1. A starch separation device for sweet potato flour production, comprising a support block (1), characterized in that: It also includes a mounting plate (21) installed on top of the support block (1), a motor (22) connected to the top of the mounting plate (21), a threaded post (23) connected to the output end of the motor (22), a rotating ring (24) threaded to the outer end of the threaded post (23), a retaining ring (25) connected to the front end of the rotating ring (24), a connecting block (26) connected to the front end of the rotating ring (24), four grooves (27) and four slots (214) opened on the outer end of the connecting block (26), a connecting ring (28) movably connected to the outer end of the connecting block (26), and four retaining posts (29) installed inside the connecting ring (28). The column (29) is movably connected to the slot (214). The connecting ring (28) has four holes (210) inside. The holes (210) are movably connected to the ball (211). The front end of the connecting ring (28) is equipped with a connecting block (212).

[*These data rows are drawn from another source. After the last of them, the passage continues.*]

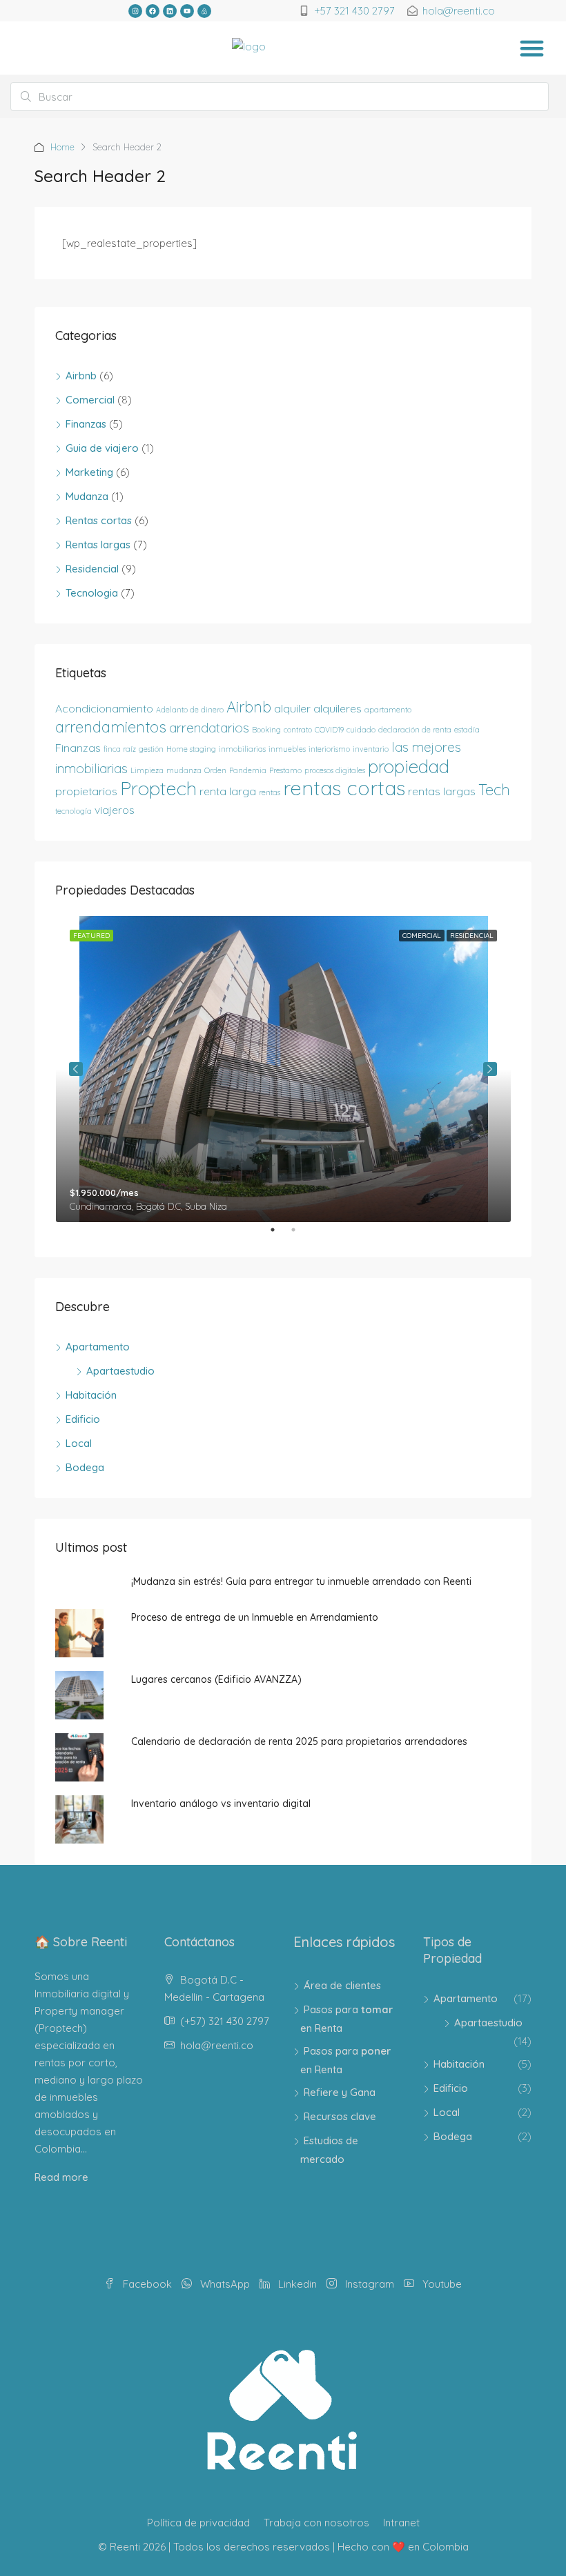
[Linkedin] (170, 11)
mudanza (184, 770)
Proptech (158, 788)
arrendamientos (110, 727)
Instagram (369, 2283)
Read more (61, 2177)
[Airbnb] (204, 11)
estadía (467, 730)
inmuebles (287, 749)
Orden (215, 770)
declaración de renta (414, 730)
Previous (76, 1069)
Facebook (147, 2283)
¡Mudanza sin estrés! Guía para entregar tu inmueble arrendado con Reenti (301, 1581)
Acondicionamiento (104, 708)
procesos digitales (334, 770)
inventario (371, 749)
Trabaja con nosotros (316, 2522)
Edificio (83, 1419)
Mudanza (87, 496)
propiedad (408, 766)
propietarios (86, 791)
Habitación (91, 1394)
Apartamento (98, 1346)
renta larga (227, 791)
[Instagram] (135, 11)
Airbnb (81, 375)
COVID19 (329, 730)
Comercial (90, 399)
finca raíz (120, 749)
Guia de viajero (102, 448)
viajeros (115, 810)
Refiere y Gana (339, 2092)
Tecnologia (92, 592)
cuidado (361, 730)
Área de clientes (342, 1985)
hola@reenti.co (216, 2045)
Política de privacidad (198, 2522)
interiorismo (329, 749)
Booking (266, 730)
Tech (494, 789)
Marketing (89, 472)
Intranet (401, 2522)
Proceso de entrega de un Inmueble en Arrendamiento (254, 1617)
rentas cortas (344, 787)
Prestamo (285, 770)
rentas (269, 792)
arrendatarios (209, 727)
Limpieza (147, 770)
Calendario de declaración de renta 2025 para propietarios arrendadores (299, 1741)
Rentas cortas (99, 520)
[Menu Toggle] (532, 48)
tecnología (73, 811)
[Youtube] (187, 11)
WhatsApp (225, 2283)
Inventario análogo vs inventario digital (221, 1803)
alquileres (337, 708)
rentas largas (442, 791)
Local (79, 1443)
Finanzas (86, 423)
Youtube (441, 2283)
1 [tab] (279, 1235)
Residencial (92, 568)
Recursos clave (340, 2116)
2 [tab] (300, 1235)
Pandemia (247, 770)
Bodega (85, 1467)
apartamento (387, 710)
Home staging (191, 749)
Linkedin (297, 2283)
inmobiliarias (242, 749)
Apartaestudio (120, 1370)
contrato (298, 730)
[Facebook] (152, 11)
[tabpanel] (283, 1069)
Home (62, 146)
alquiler (292, 708)
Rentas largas (98, 544)
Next (490, 1069)
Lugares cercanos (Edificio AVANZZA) (216, 1679)
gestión (151, 749)
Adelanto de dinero (190, 710)
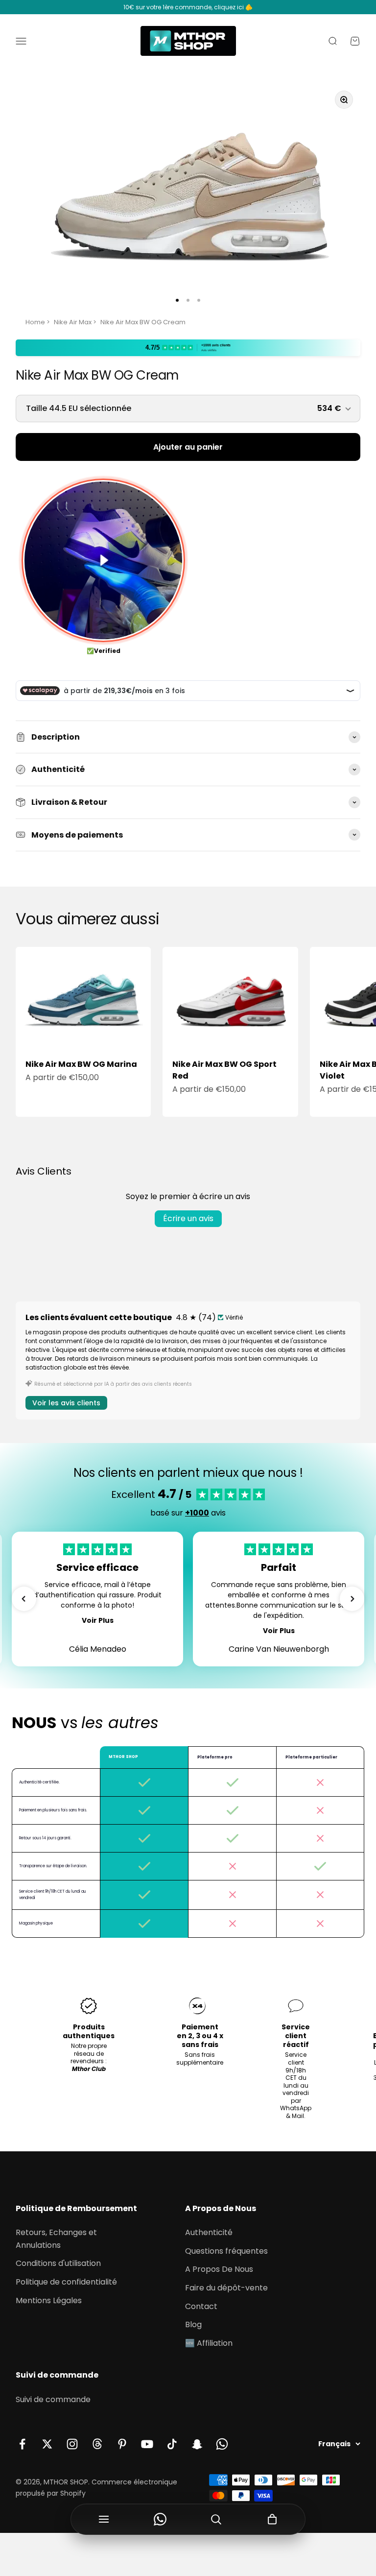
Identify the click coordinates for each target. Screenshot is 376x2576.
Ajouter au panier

The front end of the connecting block (212) is connected to a screen (213). The connecting ring (28) and the connecting block (26) are sleeved together, so that the column (29) is inserted into the slot (214) and the ball (211) in the hole (210) fits against the groove (27). Rotating the rotating ring (24) drives the retaining ring (25) to move. The retaining ring (25) blocks the hole (210) and restricts the position of the ball (211).

2. The starch separation device for sweet potato flour production according to claim 1, characterized in that: The front end of the support block (1) is connected to the outer shell (31), and the rear side of the inner side of the outer shell (31) is connected to the partition (32). The partition (32) is provided with a rotating shaft, and the partition (32) is movably connected to the connecting block (212) through the rotating shaft.

3. The starch separation device for sweet potato flour production according to claim 2, characterized in that: The bottom of the outer shell (31) is provided with a drainage groove (33), and the left end of the outer shell (31) is connected to a water outlet pipe (34), which is connected to an external pipe.

4. The starch separation device for sweet potato flour production according to claim 3, characterized in that: The water outlet pipe (34) is connected to the drainage trough (33), and the front end of the outer shell (31) is provided with a movable groove (35), and a collection frame (36) is movably connected inside the movable groove (35).

5. The starch separation device for sweet potato flour production according to claim 4, characterized in that: The front end of the collection box (36) is connected to a handle (37), the front end of the outer shell (31) is rotatably connected to a cover plate (38), and the rear end of the cover plate (38) is connected to a conical block (39).

6. The starch separation device for sweet potato flour production according to claim 5, characterized in that: The cone block (39) has an internal feed pipe (310) that is connected to an external pipe.

7. The starch separation device for sweet potato flour production according to claim 6, characterized in that: The screen (213) rotates to throw out the water, allowing the water to flow into the drain trough (33) and be discharged through the water outlet pipe (34). The separated sweet potato flour is thrown out through the screen (213) and guided into the collection frame (36) in the movable trough (35) through the outer shell (31). Pull the handle (37) to pull out the collection frame (36).